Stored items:
----

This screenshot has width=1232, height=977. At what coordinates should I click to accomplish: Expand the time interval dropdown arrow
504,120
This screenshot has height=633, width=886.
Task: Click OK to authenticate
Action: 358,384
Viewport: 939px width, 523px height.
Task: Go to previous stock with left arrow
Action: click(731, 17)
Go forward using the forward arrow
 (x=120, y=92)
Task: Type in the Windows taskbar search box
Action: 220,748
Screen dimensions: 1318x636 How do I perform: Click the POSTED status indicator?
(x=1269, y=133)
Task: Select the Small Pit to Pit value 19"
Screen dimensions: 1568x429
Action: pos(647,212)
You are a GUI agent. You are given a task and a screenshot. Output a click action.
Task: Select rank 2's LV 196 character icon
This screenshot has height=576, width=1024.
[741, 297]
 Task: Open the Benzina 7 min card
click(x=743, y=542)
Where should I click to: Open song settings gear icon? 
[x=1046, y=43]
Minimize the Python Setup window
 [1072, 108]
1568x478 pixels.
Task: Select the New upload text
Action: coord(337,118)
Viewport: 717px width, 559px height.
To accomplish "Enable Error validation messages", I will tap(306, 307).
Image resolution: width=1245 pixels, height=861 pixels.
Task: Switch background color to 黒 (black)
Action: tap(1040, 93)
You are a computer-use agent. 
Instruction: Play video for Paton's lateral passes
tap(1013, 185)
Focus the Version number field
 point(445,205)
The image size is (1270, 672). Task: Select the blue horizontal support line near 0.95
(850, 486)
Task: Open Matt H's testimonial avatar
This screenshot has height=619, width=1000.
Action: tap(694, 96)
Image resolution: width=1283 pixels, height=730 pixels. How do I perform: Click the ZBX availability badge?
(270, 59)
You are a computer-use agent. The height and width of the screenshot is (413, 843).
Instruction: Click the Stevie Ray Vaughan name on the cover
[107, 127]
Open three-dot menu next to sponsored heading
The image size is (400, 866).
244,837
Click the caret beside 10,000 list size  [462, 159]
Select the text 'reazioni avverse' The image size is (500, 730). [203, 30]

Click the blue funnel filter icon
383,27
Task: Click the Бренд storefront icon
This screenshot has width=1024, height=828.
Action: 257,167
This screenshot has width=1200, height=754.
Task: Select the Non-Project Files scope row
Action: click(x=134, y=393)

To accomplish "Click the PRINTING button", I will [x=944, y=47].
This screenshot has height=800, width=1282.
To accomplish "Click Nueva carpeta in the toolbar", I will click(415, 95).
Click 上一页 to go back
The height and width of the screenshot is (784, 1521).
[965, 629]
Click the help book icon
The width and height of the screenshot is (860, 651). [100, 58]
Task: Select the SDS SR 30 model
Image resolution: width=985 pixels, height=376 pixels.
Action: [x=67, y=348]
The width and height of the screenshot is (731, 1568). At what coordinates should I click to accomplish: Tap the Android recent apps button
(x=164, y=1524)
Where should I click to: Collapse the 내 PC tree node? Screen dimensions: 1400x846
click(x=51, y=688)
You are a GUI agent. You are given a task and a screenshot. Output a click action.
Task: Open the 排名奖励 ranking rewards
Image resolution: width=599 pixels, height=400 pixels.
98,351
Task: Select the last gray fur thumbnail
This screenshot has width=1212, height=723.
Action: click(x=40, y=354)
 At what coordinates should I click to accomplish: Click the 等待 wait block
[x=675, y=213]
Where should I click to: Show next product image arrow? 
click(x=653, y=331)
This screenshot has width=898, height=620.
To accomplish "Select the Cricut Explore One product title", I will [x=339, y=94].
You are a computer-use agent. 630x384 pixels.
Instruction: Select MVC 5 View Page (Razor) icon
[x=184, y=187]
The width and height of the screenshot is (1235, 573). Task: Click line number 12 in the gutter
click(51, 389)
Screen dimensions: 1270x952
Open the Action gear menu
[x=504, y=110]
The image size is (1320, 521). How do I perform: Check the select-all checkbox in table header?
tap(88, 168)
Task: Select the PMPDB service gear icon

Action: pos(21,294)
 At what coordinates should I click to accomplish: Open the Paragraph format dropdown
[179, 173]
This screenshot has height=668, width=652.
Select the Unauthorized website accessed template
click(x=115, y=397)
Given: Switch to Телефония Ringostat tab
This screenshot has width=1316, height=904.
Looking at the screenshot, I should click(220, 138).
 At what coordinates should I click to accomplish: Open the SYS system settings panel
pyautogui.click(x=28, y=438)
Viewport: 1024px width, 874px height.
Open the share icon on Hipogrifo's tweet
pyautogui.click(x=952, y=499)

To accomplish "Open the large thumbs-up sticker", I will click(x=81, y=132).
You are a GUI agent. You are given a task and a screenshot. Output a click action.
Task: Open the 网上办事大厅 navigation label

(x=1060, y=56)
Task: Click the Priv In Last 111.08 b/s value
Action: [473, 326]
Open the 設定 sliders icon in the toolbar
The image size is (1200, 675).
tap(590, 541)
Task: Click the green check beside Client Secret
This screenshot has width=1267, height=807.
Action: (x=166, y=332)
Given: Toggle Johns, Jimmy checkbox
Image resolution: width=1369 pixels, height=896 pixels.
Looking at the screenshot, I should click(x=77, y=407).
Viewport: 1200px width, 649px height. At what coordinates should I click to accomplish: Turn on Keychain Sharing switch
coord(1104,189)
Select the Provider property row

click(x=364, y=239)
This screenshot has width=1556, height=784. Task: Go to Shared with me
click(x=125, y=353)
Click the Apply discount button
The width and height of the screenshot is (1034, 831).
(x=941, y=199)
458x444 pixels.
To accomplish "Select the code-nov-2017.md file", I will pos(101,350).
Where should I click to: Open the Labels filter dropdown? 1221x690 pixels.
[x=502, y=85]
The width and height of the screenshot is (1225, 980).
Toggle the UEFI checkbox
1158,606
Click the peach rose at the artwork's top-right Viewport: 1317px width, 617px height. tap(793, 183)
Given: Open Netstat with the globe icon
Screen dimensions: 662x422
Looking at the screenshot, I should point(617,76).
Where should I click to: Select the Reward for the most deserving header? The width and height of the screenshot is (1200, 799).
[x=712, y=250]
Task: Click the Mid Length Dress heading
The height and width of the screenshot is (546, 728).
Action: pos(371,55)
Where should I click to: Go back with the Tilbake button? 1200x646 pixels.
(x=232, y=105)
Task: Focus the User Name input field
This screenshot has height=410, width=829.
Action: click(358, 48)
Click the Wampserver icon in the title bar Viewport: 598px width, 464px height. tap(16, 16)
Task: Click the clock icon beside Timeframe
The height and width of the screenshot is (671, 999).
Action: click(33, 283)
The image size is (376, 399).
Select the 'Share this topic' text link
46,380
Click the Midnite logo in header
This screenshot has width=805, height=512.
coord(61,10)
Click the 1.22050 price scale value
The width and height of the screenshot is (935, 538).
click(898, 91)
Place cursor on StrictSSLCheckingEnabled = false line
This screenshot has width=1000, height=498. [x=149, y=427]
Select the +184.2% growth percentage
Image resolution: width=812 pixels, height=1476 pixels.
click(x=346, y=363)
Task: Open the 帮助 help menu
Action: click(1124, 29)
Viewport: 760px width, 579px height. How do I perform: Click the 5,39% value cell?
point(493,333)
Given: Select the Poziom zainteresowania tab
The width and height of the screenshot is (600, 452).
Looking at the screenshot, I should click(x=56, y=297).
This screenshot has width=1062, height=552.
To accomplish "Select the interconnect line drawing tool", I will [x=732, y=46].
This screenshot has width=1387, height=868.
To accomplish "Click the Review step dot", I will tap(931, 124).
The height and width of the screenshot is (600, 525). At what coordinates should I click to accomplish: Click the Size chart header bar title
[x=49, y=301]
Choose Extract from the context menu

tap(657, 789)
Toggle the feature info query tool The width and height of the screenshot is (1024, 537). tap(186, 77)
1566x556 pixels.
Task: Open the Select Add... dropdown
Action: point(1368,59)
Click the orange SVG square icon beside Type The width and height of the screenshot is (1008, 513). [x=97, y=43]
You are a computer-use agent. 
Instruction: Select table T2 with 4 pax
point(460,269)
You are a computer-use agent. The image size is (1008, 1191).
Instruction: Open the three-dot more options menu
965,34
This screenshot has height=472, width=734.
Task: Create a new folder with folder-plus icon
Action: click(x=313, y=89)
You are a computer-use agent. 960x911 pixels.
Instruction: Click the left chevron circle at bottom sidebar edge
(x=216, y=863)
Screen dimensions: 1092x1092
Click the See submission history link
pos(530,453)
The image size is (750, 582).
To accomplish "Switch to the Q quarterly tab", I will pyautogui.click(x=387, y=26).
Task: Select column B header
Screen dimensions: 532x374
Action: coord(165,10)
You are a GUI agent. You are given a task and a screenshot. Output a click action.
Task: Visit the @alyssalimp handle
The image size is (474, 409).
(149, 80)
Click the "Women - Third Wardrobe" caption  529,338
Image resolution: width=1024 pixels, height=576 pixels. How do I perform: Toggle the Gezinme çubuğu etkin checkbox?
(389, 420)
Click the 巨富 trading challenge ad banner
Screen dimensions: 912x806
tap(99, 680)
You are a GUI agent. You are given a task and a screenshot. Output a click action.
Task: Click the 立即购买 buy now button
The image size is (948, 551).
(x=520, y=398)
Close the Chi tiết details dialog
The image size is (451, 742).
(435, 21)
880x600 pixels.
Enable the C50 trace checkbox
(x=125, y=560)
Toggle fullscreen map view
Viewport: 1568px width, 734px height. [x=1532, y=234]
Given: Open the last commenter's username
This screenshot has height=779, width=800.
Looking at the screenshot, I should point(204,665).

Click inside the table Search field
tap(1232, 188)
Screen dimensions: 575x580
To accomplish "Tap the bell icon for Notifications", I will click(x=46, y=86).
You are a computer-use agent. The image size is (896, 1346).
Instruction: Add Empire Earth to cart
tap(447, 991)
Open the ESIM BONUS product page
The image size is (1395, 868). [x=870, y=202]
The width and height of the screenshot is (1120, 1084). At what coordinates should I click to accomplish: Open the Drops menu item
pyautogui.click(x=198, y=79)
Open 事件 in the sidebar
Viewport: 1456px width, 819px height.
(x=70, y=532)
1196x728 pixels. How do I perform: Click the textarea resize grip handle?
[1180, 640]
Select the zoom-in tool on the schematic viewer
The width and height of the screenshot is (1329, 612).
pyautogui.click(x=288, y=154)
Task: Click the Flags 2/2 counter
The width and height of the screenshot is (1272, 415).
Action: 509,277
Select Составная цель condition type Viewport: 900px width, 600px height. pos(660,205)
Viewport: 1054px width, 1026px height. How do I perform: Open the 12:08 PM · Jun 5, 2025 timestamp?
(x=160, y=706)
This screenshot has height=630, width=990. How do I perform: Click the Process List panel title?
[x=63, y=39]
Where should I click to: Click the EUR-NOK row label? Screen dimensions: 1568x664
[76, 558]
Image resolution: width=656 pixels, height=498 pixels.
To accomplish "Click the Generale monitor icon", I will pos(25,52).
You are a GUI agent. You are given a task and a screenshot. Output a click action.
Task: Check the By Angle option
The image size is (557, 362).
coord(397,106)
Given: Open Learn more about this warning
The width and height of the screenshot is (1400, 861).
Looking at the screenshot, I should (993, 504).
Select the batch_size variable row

----

TASK PROMPT:
In the entries above, please find the line with "Instruction: Open the" and the line with "Screen dimensions: 1092x1092", then write out exactly those two lines and every line between them, and nothing more.

RESULT FOR THIS TASK:
Instruction: Open the three-dot more options menu
965,34
This screenshot has height=472, width=734.
Task: Create a new folder with folder-plus icon
Action: click(x=313, y=89)
You are a computer-use agent. 960x911 pixels.
Instruction: Click the left chevron circle at bottom sidebar edge
(x=216, y=863)
Screen dimensions: 1092x1092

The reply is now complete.